Lembaga Survei Indopol bahkan membeberkan jika para surveyor yang diterjunkan mendapatkan penolakan dengan alasan warga tidak ingin persoalan survei jadi persoalan politik, yang akan berimbas pada bantuan pemerintah. Karenanya, Indopol memutuskan tidak merilis hasil survei elektabilitas pasangan capres dan cawapres pada periode Januari 2024 karena adanya sejumlah temuan masyarakat yang menolak disurvei tersebut di sejumlah daerah, khususnya di Jawa Timur (Jatim).
“Ada apakah ini sebenarnya? Semua pasangan calon yang sudah mengikrarkan diri maju, tentu punya ambisi untuk menang. Tapi, ada orang yang tetap teguh dengan cara-cara yang baik, ada pula yang bar-bar yang penting menang. Sebab kekuasaan itu sangatlah menggiurkan, sampai harus memaksakan diri melakukan segala cara,” katanya.
“Patut heran nggak sih kalau kelompok mereka itu sangat bar bar. Segala cara dilakukan, semua amunisi dikeluarkan dan gak peduli itu dari mana. Mau dari kantong pribadi ataupun fasilitas negara,” katanya.
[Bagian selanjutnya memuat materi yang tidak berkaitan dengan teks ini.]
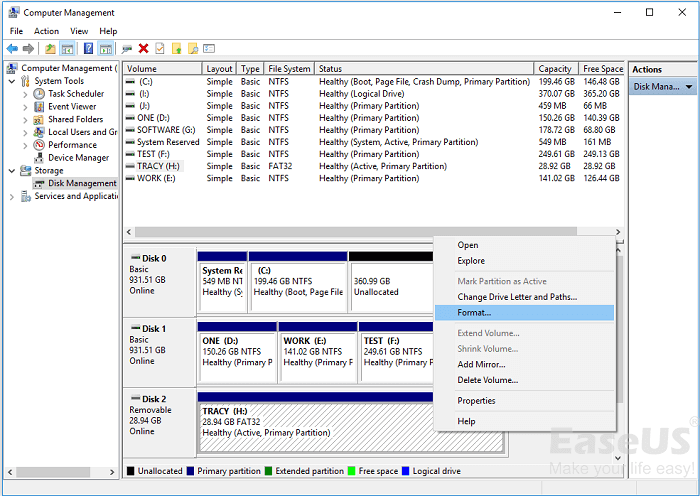Select Performance in the System Tools tree
Screen dimensions: 700x496
[72, 145]
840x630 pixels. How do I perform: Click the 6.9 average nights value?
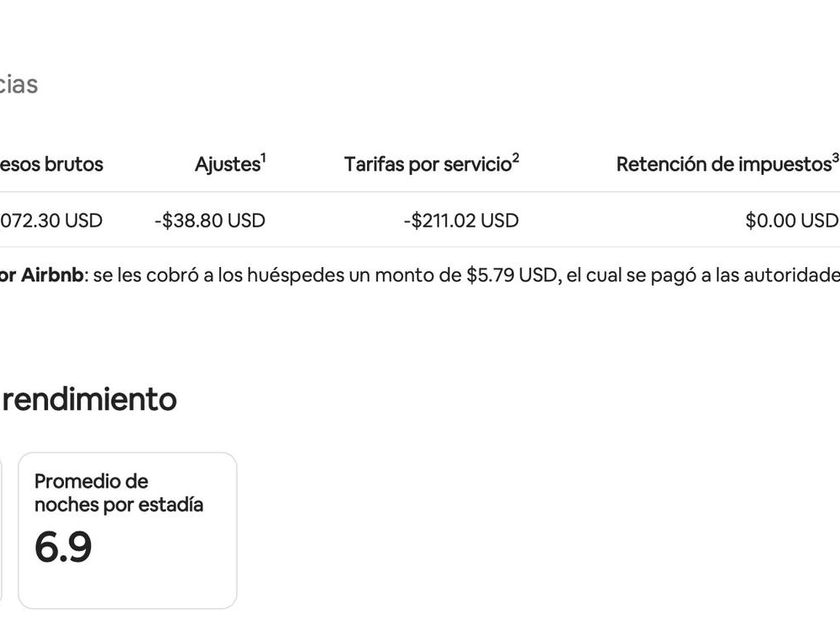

Dirinya juga mengungkit bagaimana Presiden Jokowi harus ‘turun gunung’ sampai beberapa bulan untuk memberi dukungan kepada anaknya yakni cawapres 02 Gibran Rakabuming. Padahal sikap Jokowi tersebut sudah sering diingatkan oleh banyak pihak termasuk TNI untuk tetap netral namun akhirnya mengatakan bahwa presiden boleh kampanye, apalagi menyatakan hal tersebut saat kunjungan ke Pangkalan TNI AU. Prihati Utami merasa hal tersebut sangat tak layak untuk diungkapkan ke publik.
“Aahhh ya begitulah manusia….konsisten itu memang berat…Nah, tapi nih kalau mau ditelaah lebih jauh soal survei survei…..Mungkin nggak sih Pilpres kali ini satu putaran? Kalau saya rasa sih nggak mungkin ya satu putaran alias halu, karena kan ada tiga pasang calon yang dari awal sebenarnya sudah cukup bersaing ketat. Meskipun berdasarkan survei saat ini dianggap gap nya cukup jauh,” katanya.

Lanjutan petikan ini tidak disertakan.